Progress has been made in a number of individual conventions directed at certain trades but, as was set out in the 2018 report of the UN Secretary-General, Gaps in International Environmental Law and Environment- related Instruments: Towards a Global Pact for the Environment, there is no single overarching framework. The law is piecemeal and reactive and, for the most part, conventions depend on national law for their enforcement.
In this context, the important steps of the last few years have seen developing impetus for the designation of a more general crime of ecocide triable before the international court. As the noble Baroness, Lady Bennett, mentioned, the late Polly Higgins spent much of the latter part of her life moving this forward. Again, as has been mentioned, last month, a panel of international experts put forward a definition of ecocide. While this requires detailed consideration and, in my view, further work, it is a further important step in getting to grips with establishing an international crime.

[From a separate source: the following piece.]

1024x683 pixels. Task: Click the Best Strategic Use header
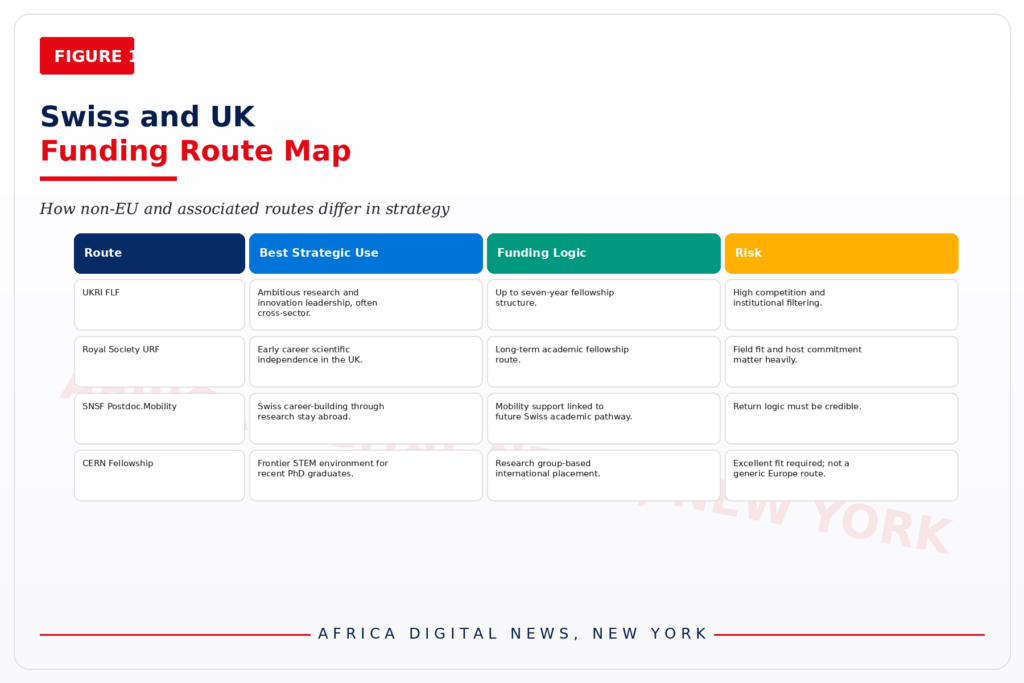coord(366,253)
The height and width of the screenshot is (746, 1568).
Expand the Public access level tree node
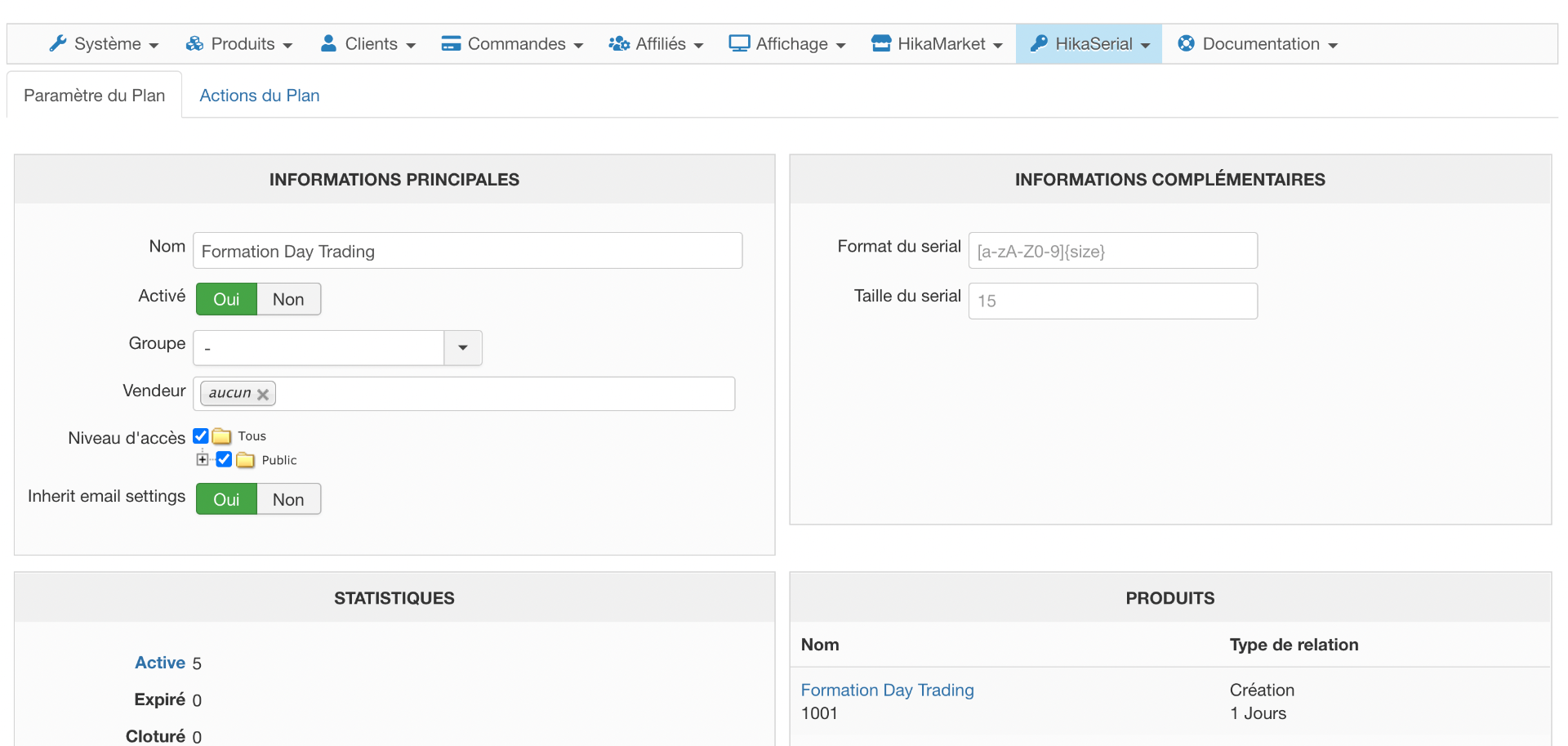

It seems plain to me that transnational concern for the environment and evolving standards have now reached the stage where the international community can begin to move towards designating ecocide as an international crime. I therefore ask the Minister, given Britain’s new global role, where it is important that we show leadership, what steps are we taking as a nation to keep up with this evolving international standard, in accordance with the long traditions of the development of international criminal law?
In parallel to this work, as it may take some years to move international criminal law forward—one has to be realistic about this—the UK ought to consider moving forward its own criminal law to establish the crime of ecocide, or other similar crimes, as set out in Amendment 293D. As has been mentioned, the European Law Institute is looking at a number of matters: first, the definition put forward by the panel of experts; but, more importantly in the domestic context, devising a model law. This would primarily be for the use of the European Union but, as the institute is Europe-wide, for other nations as well. It will provide a definition and workable set of principles to criminalise this activity and, importantly, civil remedies in tort or delict. I therefore welcome Amendment 293D in principle, although it is clear that more work needs to be done in this area.
Therefore, my second question to the Minister is: what are Her Majesty’s Government intending to do in this respect? Have the Law Commission and the Scottish Law Commission, which are the prime movers of legal thought in England, Wales and Scotland, been asked to consider this work and provide a crime of ecocide?